Table 1 shows a comparison between the total processing times required by the classical projection matching, Faproma, and JI-Faproma methods evaluated on the ideal test phantom described previously and the real X-ray nano-tomography case. The test phantom dataset consisted of 181 projection images, each with a pixel number of 511 × 511. The total processing time of the classical projection matching method as shown in Table 1(a) is estimated as tpm > 3832500 s, where Niter-recon = 50, trecon = 3 s, L = 511, and Npm = 50. The time taken to process once reconstruction using the ML-EM iterative reconstruction algorithm was trecon = 3 s, which was computed using a tabletop workstation computer (Z600, HP) equipped with two 2.4 GHz processors and a graphics processing unit (GPU, NVIDIA Quadro K6000), Table 1(b) shows that by using the Faproma method, the total processing time for the same dataset can be reduced to 516 s. The JI-Faproma method further reduces the total processing time to 127 s and is illustrated in Table 1(c). The total processing time of the JI-Faproma algorithm was also evaluated for the alignment of a real data set obtained using the TXM, and is shown in Figs. 7 and 8. The total alignment processing time was approximately 2 minutes by using the tabletop workstation computer. Thus, the JI-Faproma algorithm facilitates marker-free alignment in an acceptable time frame and can be easily implemented on most desktop computers.
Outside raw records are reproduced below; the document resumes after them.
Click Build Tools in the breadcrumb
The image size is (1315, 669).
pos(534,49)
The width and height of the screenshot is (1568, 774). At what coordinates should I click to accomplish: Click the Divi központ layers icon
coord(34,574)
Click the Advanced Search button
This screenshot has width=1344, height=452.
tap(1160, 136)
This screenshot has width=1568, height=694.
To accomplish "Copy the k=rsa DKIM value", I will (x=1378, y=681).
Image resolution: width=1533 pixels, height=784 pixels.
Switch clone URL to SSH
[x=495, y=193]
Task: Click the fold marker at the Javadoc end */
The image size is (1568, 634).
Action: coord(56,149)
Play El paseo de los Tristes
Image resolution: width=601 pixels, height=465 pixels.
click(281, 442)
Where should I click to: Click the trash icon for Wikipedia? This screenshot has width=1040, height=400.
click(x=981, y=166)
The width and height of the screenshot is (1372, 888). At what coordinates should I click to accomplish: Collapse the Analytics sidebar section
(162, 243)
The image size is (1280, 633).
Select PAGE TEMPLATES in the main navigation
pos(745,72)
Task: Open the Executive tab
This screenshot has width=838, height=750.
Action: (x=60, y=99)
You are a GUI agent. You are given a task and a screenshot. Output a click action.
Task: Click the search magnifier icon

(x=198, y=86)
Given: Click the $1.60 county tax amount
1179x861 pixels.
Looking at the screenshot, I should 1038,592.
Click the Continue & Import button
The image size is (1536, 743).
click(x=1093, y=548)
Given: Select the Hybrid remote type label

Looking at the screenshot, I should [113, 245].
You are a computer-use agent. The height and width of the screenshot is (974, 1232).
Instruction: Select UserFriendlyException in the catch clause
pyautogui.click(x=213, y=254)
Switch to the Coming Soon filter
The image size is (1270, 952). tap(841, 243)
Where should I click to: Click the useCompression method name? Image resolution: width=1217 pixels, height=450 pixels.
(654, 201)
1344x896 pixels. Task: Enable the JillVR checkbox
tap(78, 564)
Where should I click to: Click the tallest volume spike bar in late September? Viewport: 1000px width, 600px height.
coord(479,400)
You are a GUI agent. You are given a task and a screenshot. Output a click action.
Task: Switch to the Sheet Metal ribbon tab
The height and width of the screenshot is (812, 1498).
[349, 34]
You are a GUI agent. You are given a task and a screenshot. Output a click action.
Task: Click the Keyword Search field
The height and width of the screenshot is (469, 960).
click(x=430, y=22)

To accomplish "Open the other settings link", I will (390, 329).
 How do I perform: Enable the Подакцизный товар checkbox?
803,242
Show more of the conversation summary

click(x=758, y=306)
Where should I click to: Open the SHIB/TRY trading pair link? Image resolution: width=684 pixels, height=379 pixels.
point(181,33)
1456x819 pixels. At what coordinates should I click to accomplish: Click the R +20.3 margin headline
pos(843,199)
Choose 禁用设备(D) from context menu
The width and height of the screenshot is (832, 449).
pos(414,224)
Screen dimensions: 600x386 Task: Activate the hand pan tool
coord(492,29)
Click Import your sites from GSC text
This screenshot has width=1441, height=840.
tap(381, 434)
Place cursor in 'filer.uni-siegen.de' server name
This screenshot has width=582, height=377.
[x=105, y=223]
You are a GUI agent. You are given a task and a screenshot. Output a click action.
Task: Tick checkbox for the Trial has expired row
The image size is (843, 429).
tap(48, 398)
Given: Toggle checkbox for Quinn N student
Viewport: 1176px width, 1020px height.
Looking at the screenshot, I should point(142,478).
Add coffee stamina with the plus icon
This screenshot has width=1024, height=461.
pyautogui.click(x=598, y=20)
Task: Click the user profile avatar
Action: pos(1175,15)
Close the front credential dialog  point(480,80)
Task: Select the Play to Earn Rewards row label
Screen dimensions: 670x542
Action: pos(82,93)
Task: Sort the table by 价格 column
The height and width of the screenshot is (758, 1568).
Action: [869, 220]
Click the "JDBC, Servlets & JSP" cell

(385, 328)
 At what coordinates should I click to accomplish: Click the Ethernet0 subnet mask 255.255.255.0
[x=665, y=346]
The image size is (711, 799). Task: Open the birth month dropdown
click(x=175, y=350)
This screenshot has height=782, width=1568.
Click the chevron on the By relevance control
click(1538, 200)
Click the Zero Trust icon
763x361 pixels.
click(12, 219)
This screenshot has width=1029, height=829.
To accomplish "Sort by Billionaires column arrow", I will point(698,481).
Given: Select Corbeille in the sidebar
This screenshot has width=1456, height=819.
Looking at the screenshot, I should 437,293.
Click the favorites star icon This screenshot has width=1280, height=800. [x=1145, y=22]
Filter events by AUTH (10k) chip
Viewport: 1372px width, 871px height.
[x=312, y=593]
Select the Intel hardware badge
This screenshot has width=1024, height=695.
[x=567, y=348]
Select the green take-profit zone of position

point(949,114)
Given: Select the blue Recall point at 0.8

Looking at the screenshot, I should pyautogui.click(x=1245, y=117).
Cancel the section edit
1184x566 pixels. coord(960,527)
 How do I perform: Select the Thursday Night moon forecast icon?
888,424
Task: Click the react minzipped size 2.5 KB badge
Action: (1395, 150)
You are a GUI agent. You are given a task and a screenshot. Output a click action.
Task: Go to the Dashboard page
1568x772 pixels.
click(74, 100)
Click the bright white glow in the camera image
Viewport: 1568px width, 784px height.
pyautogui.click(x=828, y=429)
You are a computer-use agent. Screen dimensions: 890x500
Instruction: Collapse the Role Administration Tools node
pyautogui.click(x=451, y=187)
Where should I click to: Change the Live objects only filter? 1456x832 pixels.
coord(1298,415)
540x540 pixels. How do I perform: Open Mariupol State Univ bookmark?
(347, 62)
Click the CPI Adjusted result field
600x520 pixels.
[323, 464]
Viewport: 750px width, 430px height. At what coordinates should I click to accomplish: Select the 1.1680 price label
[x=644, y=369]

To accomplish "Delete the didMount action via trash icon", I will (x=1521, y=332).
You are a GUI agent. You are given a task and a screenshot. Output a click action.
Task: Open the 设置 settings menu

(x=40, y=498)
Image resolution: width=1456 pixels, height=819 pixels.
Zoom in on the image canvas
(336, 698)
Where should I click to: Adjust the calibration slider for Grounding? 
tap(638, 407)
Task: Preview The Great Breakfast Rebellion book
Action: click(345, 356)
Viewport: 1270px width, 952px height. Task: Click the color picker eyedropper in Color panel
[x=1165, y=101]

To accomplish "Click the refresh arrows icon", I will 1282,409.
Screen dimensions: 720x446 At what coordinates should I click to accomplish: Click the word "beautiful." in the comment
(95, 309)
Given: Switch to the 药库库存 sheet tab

Table 1 Comparison between the total processing times required by the (a) classical projection matching, (b) Faproma, and (c) JI-Faproma methods evaluated on the ideal test phantom and (d) real X-ray nano-tomography case.

In this study, a simple version of the Faproma algorithm was implemented in Matlab (Matlab R2014b, The MathWorks, Inc.) to demonstrate the benefit of this technique. Further optimization of the algorithm could lead to higher processing speeds, particularly with the implementation of robust parallel processing/computing. The JI-Faproma alignment algorithm offers the added advantage of substantially reducing the hardware requirements for both data processing and tomographic acquisition, and can also be easily integrated into commercial tomographic reconstruction software.